* Begin Records provided *

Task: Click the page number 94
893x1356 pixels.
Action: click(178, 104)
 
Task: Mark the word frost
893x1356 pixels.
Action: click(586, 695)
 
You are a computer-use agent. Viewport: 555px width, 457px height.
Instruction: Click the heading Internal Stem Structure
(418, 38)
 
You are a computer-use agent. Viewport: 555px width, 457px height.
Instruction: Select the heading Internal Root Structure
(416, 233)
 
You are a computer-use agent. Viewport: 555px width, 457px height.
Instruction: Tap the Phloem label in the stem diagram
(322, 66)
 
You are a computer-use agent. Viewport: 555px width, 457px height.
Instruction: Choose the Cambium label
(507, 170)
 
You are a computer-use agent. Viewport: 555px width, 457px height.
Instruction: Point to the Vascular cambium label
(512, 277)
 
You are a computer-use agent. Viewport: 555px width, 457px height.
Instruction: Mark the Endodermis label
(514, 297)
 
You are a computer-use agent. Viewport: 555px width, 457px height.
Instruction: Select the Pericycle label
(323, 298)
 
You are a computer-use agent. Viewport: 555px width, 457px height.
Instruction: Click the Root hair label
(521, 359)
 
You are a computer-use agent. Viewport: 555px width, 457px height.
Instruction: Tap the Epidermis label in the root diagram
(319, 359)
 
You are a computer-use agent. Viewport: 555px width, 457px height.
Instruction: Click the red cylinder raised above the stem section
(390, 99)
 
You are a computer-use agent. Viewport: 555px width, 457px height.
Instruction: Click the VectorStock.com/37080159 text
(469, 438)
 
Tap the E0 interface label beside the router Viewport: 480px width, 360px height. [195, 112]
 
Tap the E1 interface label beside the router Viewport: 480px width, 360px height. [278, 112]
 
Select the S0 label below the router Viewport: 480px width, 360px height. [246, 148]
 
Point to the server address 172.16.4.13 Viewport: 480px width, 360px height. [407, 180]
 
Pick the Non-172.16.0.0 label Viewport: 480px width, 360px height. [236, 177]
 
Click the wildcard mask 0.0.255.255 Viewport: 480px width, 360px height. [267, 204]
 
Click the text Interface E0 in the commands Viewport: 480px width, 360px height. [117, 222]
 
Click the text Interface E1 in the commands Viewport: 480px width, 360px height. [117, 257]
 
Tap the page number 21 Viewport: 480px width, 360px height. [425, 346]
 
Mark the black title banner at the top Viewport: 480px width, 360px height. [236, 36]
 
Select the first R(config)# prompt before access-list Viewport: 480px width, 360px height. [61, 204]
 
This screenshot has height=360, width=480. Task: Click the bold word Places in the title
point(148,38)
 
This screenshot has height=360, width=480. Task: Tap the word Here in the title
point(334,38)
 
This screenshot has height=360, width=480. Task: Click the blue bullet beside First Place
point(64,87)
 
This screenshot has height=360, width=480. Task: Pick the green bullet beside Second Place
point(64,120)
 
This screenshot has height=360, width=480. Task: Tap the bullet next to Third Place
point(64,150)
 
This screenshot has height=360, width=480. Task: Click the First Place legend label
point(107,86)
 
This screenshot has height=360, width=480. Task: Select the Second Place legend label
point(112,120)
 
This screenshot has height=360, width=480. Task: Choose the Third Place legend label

* End Records provided *

→ **Work instructions**: Extract every line of the items above that contains the word "title". Case counts: a line counts only if the letters match in case.

→ **Result**:
Mark the black title banner at the top Viewport: 480px width, 360px height. [236, 36]
This screenshot has height=360, width=480. Task: Click the bold word Places in the title
This screenshot has height=360, width=480. Task: Tap the word Here in the title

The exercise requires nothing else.